**TASK:** Can you retype the records word for word, starting with the line that contains "You are a GUI" and going on through the end of the records, and leave the pictures out of your answer?

========================

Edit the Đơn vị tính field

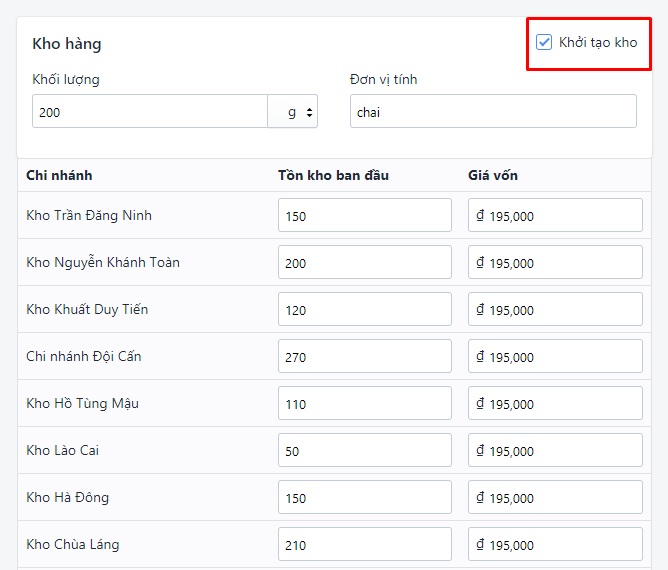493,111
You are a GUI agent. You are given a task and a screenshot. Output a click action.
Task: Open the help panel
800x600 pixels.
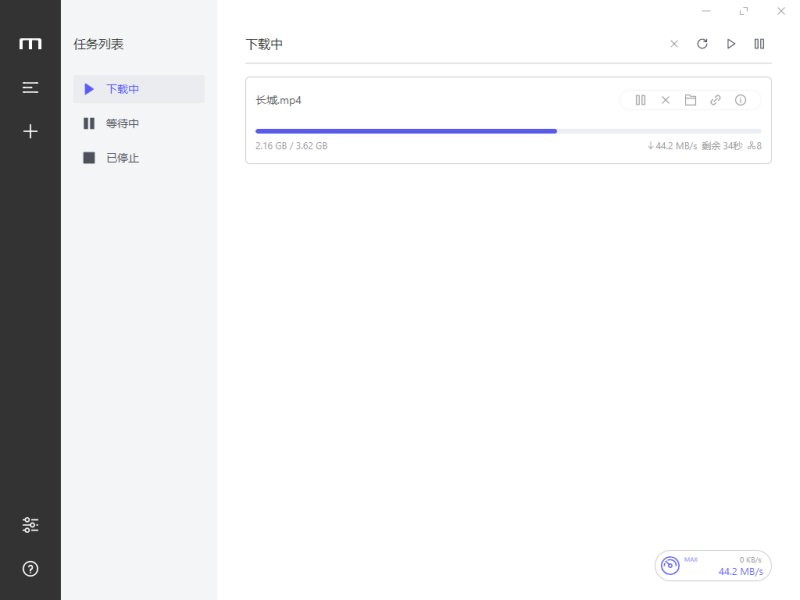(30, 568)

========================

**FULL SOLUTION:**
You are a GUI agent. You are given a task and a screenshot. Output a click action.
Task: Open the help panel
800x600 pixels.
(30, 568)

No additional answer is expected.